In an unscheduled statement to the Stock Market the bank said that as of June 30th it had set aside a total of £5.3 billion and then admitted that £4.9 billion had already been spent.
It made no extra provision when announcing its first half results on August 2nd, but that was before the scale of last-minute claims became apparent.
The statement continued: “The volume of claims received during August was significantly higher than expected, with a further spike in the final days leading up to the deadline of 29 August 2019.
“RBS therefore now expects to make an incremental charge for PPI claims, in addition to the provisions recorded to 30 June 2019, in the range of £600 million to £900 million in its Q3 2019 results, which takes into account claims by the Official Receiver.
“The processing of claims is ongoing and the ultimate provision recognised could be above or below this range.”
The Q3 figures will be announced on October 24th.
RBS and its sister bank NatWest were caught out by the sheer volume of last-minute claims when the online claim form on their website stopped working.
Forced to extend the deadline it said anyone who had faced a broken link could still make a claim using the special extenuating circumstances form on its website.
Third in the list
RBS has the third largest exposure to PPI mis-selling according to research by New City Agenda.
The leader, by a massive margin, is Lloyds Banking Group (LBG) which recently added £100 million to its own PPI pot to take its overall provision to £20.2 billion.
Barclays comes in at number 2 with a total pot of £9.7 billion.
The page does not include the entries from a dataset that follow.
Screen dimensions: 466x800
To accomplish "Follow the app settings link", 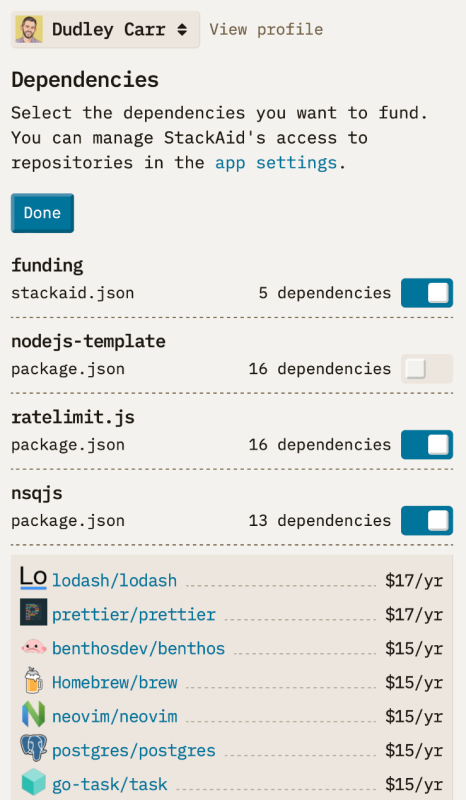I will pyautogui.click(x=276, y=163).
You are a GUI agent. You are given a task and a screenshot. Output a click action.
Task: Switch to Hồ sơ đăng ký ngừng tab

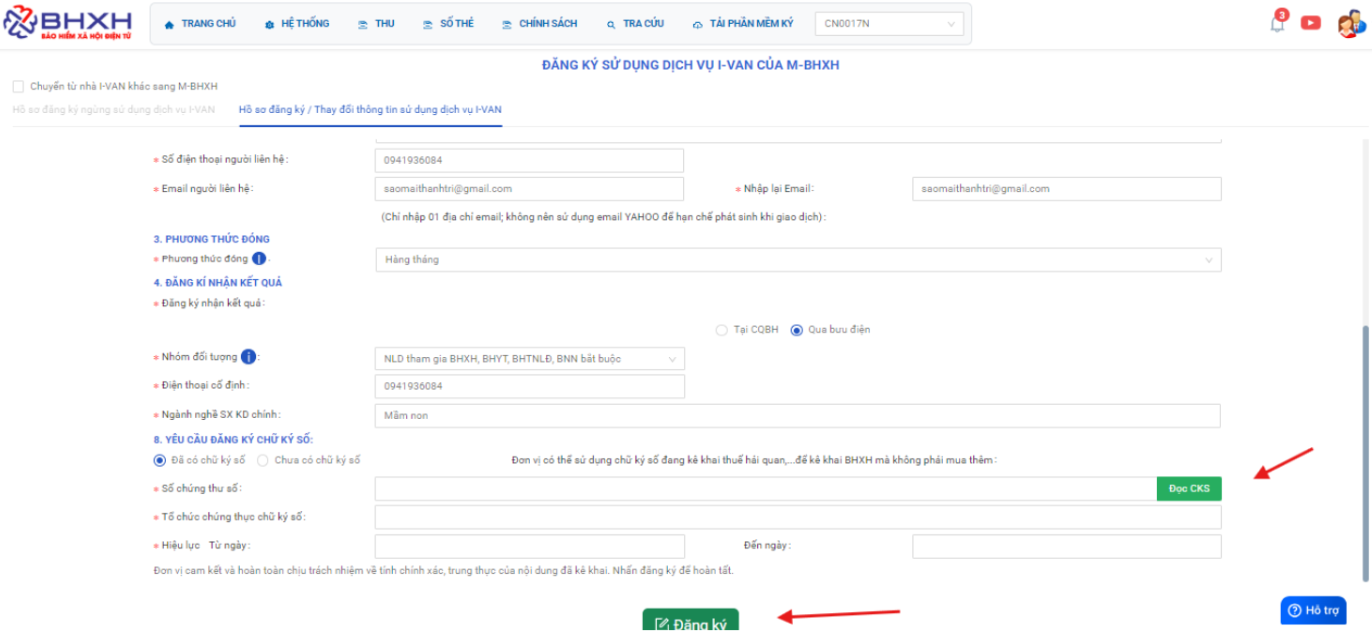pos(113,110)
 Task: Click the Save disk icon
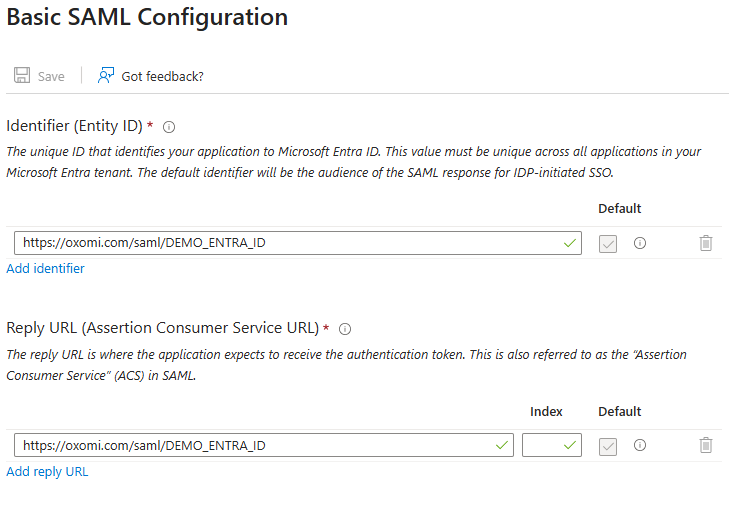point(22,76)
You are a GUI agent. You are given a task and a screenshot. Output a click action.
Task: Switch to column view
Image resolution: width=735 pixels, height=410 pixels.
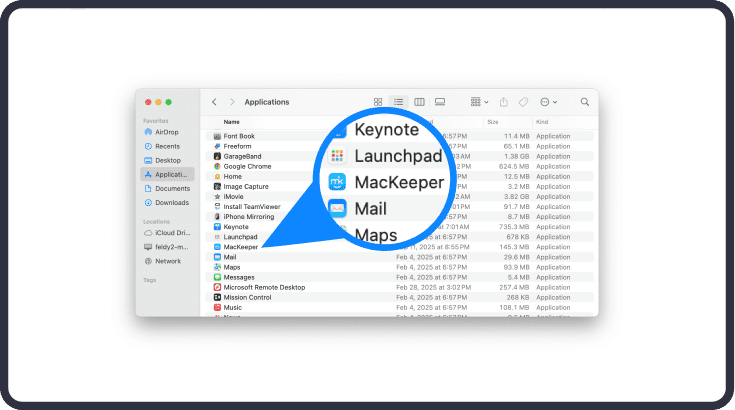click(419, 102)
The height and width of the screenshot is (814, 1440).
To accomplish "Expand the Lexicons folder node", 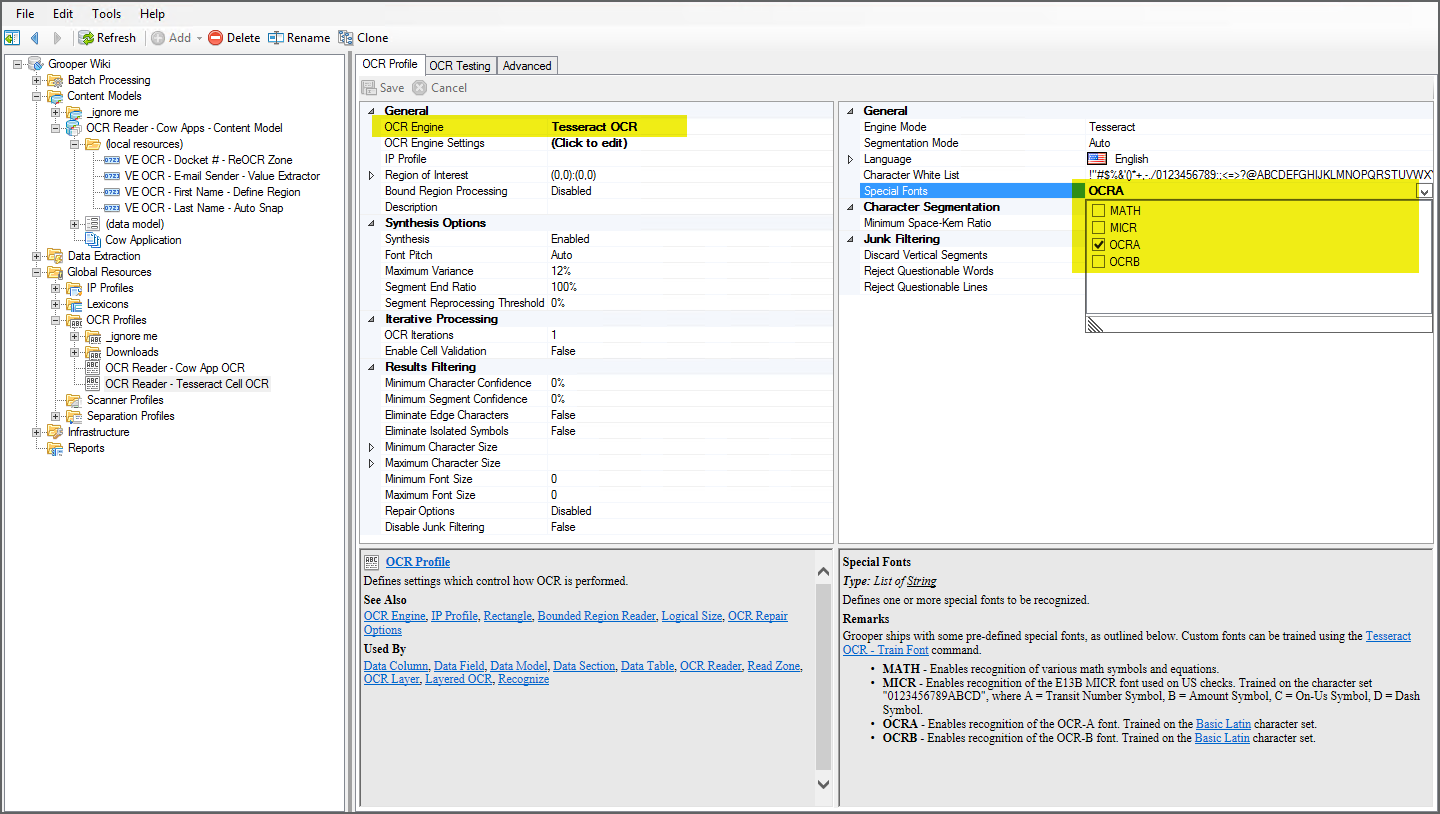I will 56,304.
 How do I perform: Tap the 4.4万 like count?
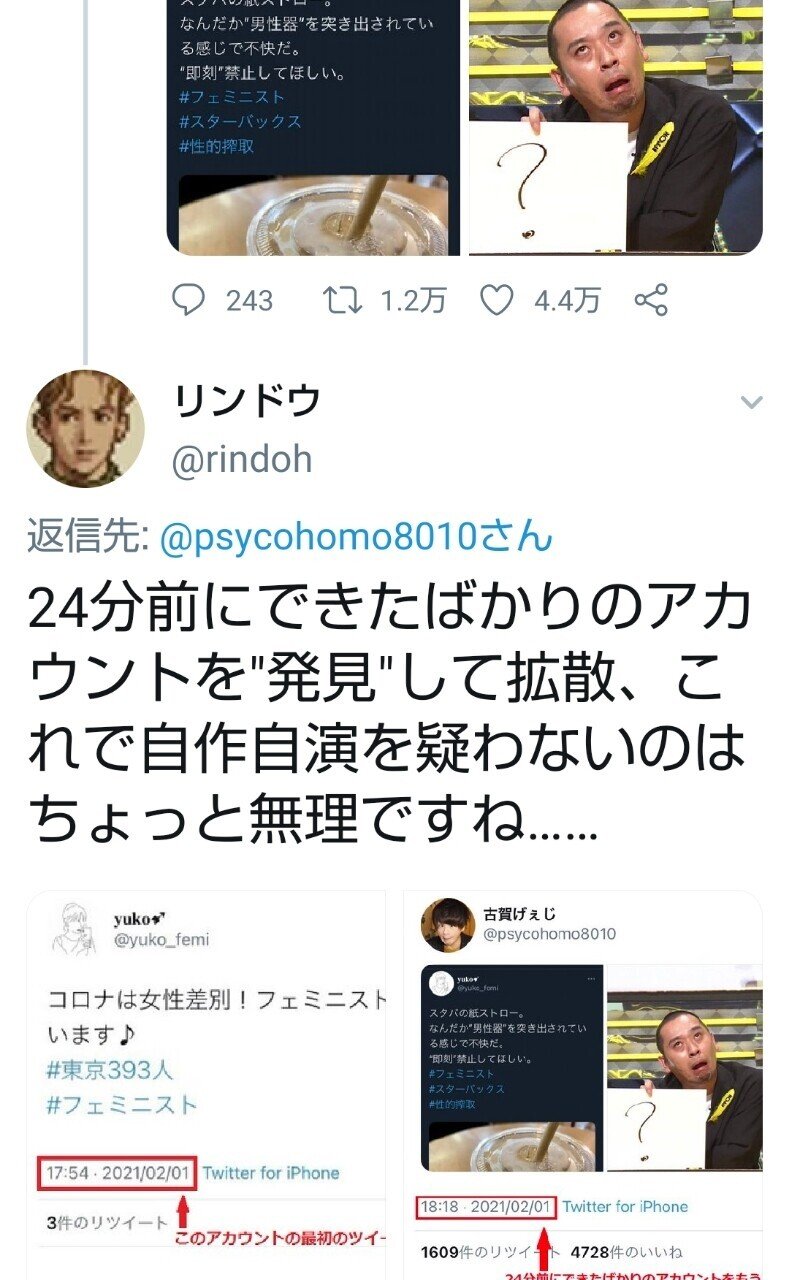567,300
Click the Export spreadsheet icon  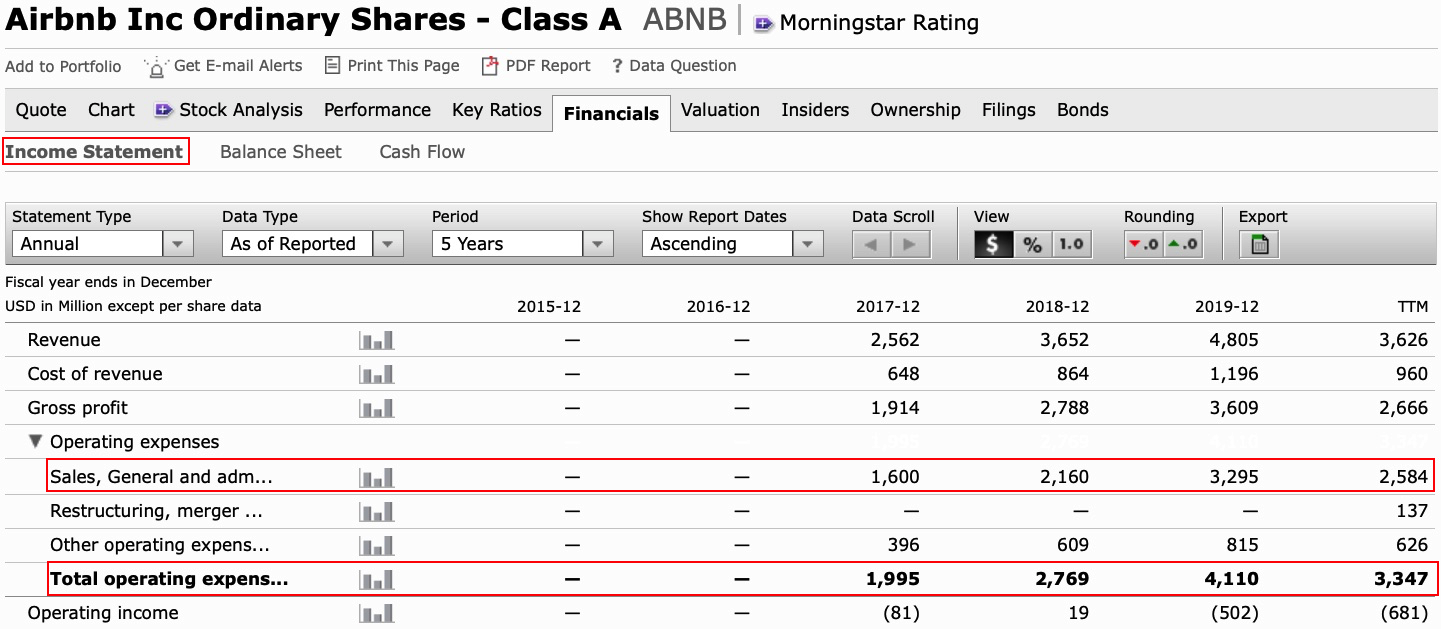pos(1260,244)
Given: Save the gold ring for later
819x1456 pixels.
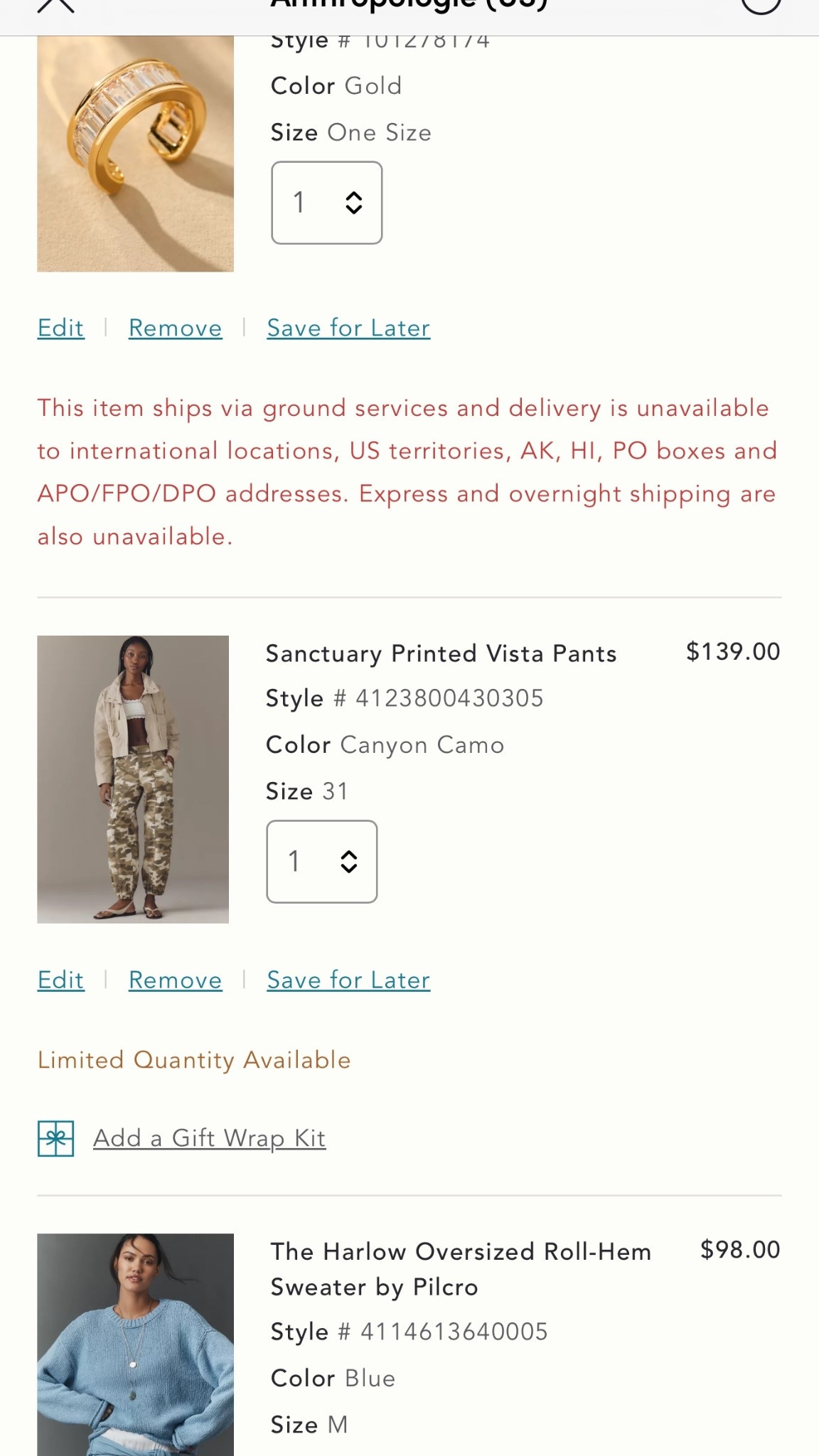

Announcing its half year figures at the end of July, it stated its belief that the £36 million which remained unspent would be enough to see it through to the deadline and so didn’t add any extra.
However, it did say that any surge in claims before the deadline might require a top-up at a later date.
The total paid so far in compensation is a shade over £36 billion, according to official figures from the Financial Conduct Authority (FCA), but New City Agenda believe the total will be nearer £48.5 billion and some commentators are suggesting it may eventually top £50 billion.
The final figure is unlikely to be known until the New Year after the millions of claims now in the system are finally settled.
CYBG – the former Clydesdale Yorkshire Bank – has also issued a statement saying it had experienced a ‘significant spike’ in claims.
The statement continued: “Determining the quality of the information requests received and the related financial impact will take several months.
However, the group is seeking to establish an initial cost estimate, which is expected to be material, and the group will update the market as soon as possible.”